Mercury is usually a hard-to-find planet because of its proximity to the Sun, but in November it will pass directly between the Earth and the Sun, appearing as a small black dot on the Sun's surface.

This event, called Transit, is not common. Most recently, on May 9, 2016, a passage of mercury took place, which was only repeated on November 13, 2032.

  Mercury Passage

This composite image from observations by NASA and ESA's Solar and Heliospheric Observatory shows the way of Mercury during its transit in November 2006. (Sun and Heliospheric Observatory / NASA / ESA via AP) [19659013] It is extremely important that people use a sunscreen to look at the sun to see this transit, as a view of the sun without proper protection can cause permanent eye damage. 19659006] People with sun filter lenses left over from the Great American Eclipse in 2017 can use them to see this rare event, but only if they have not been damaged.

"If the filters are not scratched, dotted or torn, you can reuse them indefinitely.
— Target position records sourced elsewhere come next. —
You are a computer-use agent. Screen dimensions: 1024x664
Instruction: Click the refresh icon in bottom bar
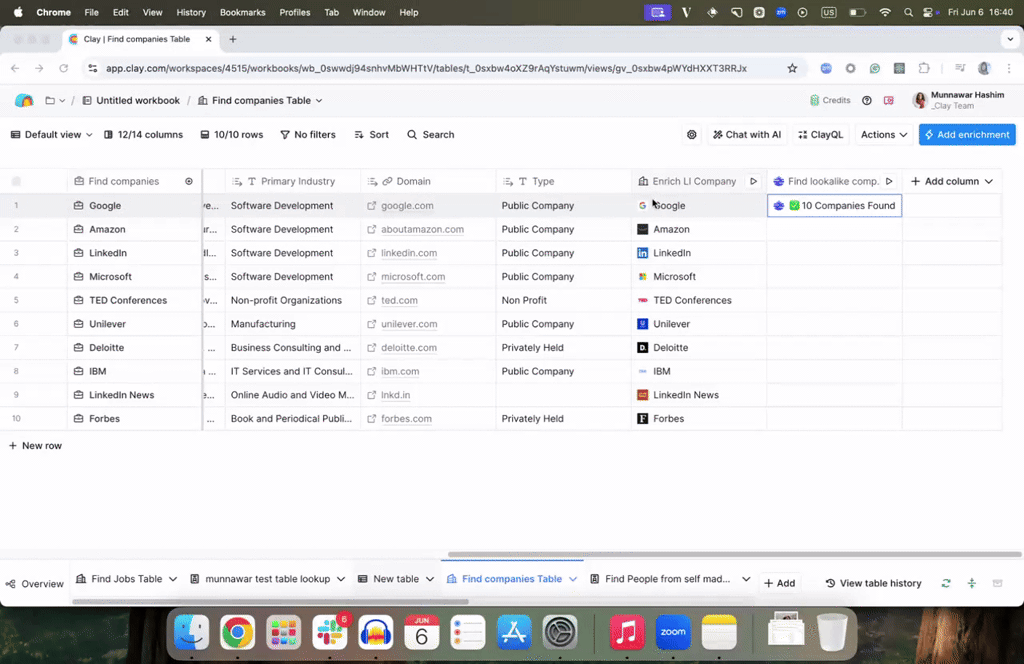coord(946,583)
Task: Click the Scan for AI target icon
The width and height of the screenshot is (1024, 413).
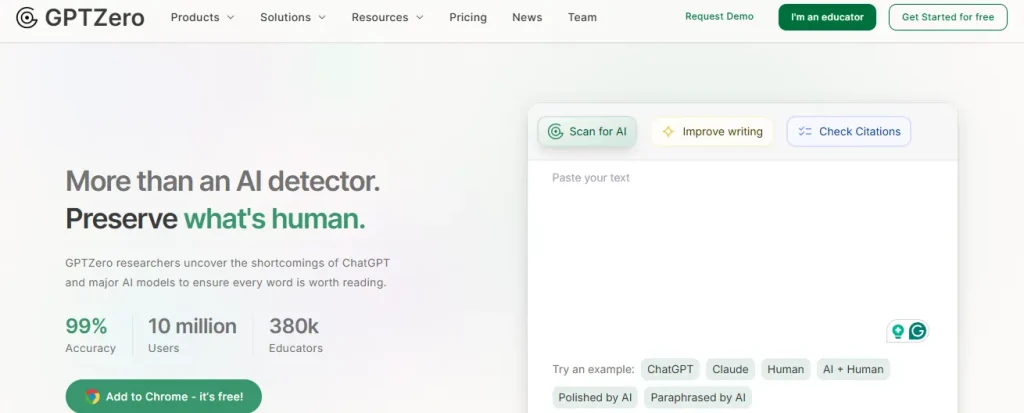Action: (x=556, y=132)
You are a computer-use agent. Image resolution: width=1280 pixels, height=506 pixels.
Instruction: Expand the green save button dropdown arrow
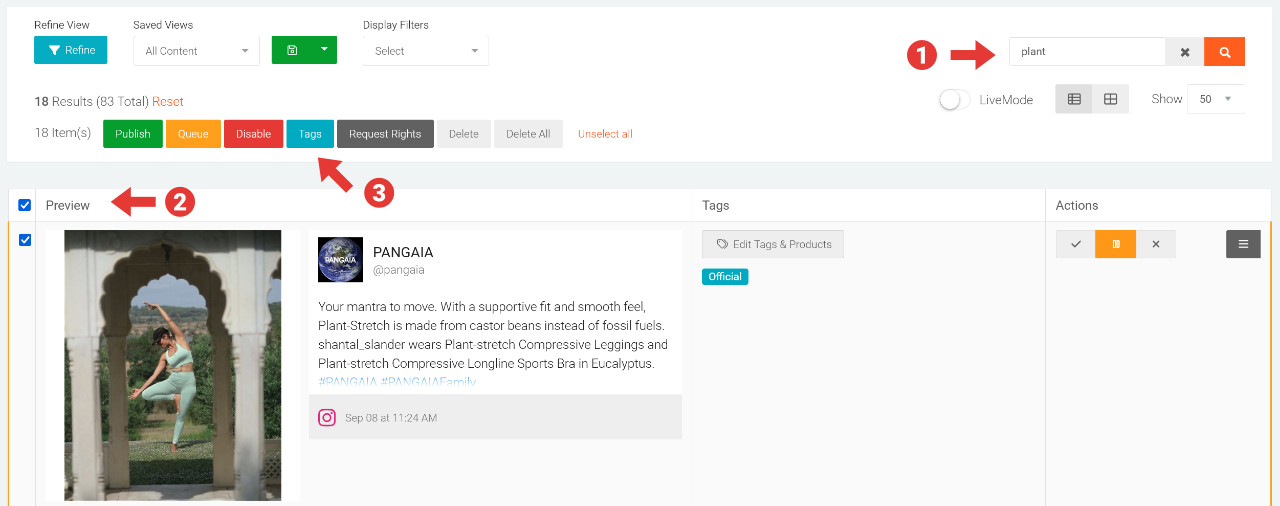pyautogui.click(x=324, y=50)
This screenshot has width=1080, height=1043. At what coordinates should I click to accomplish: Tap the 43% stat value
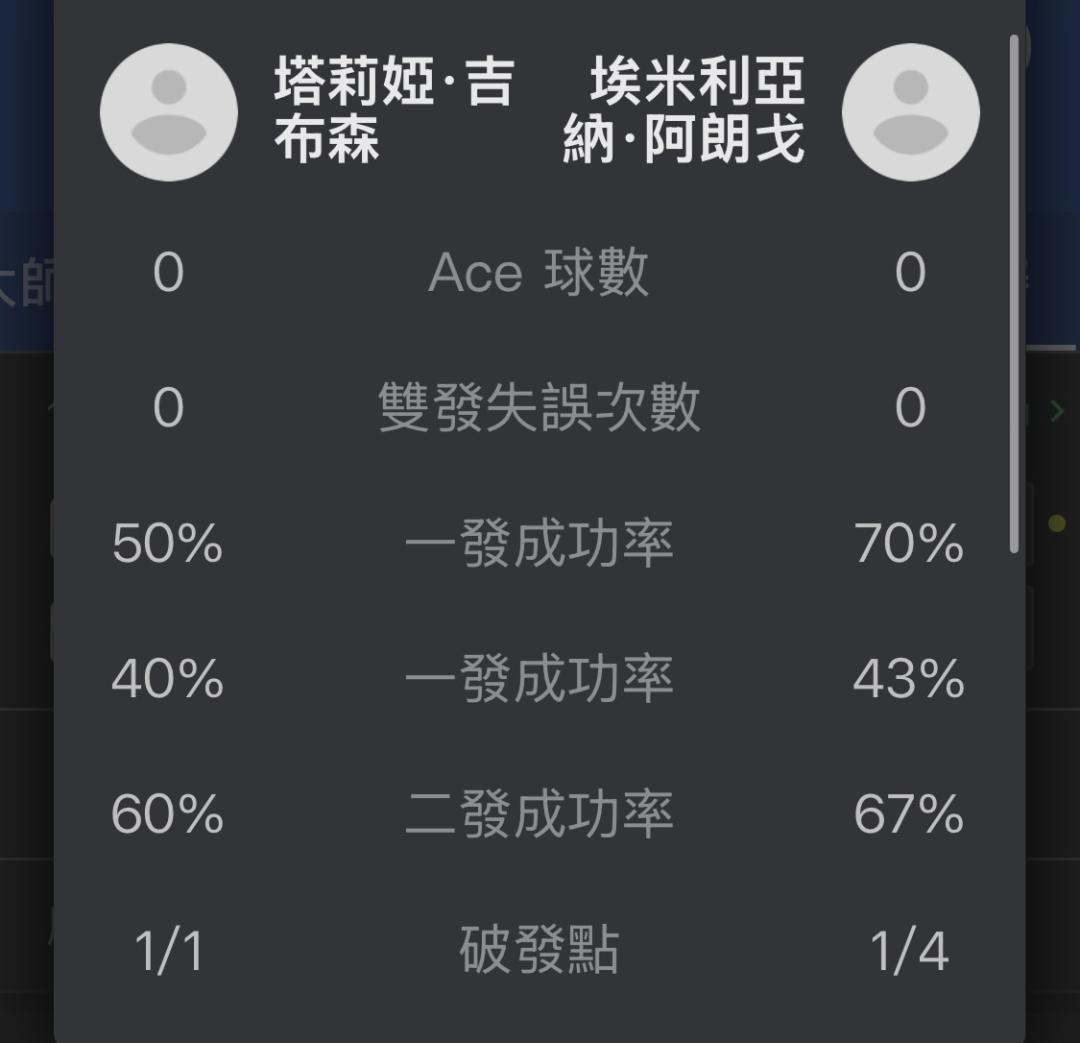[x=909, y=679]
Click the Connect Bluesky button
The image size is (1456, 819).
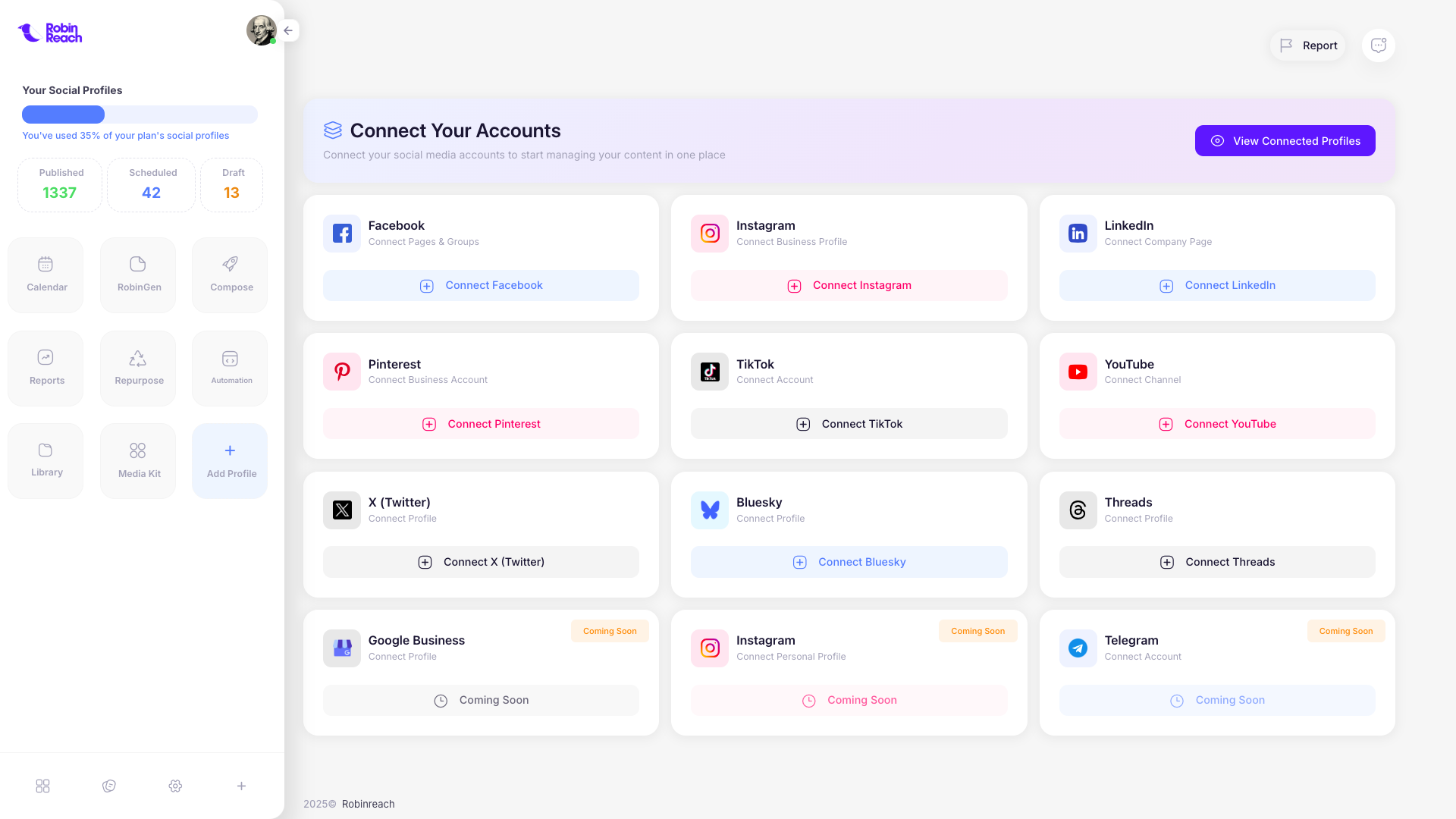[x=849, y=562]
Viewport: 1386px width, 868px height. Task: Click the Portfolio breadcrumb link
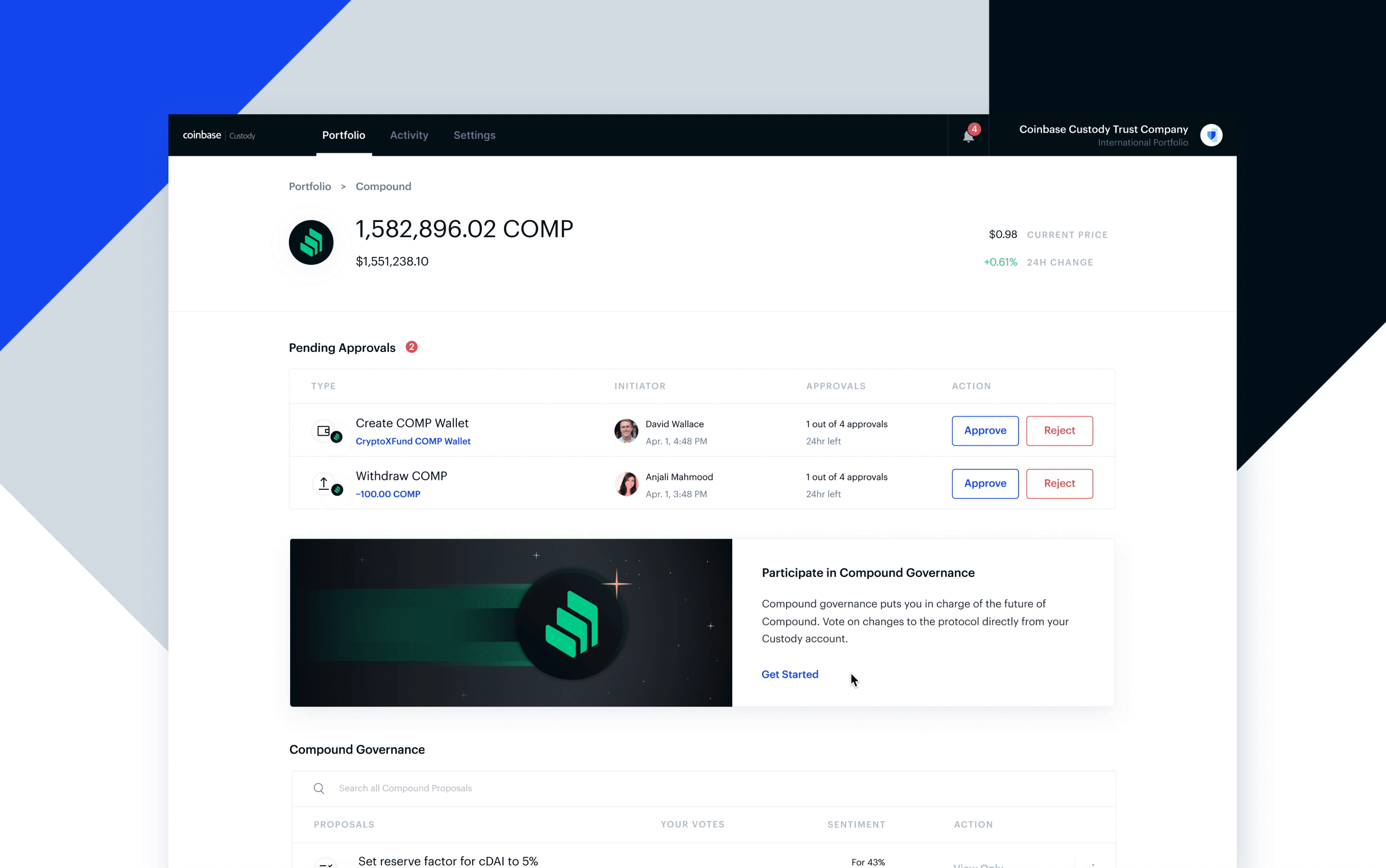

For some spectacles / spectators, warnings are displayed indicating that you are not looking through for more than 3 minutes and that you should discard them if they are over three years old. Such alerts are outdated and do not apply to Eclipse viewers that conform to the 2015 ISO 12312-2 standard, "NASA said.

Anyone who does not have solar filter glasses can order them online from a list of reputable vendors. Order them weeks or months in advance as they may be difficult to buy as the event gets closer.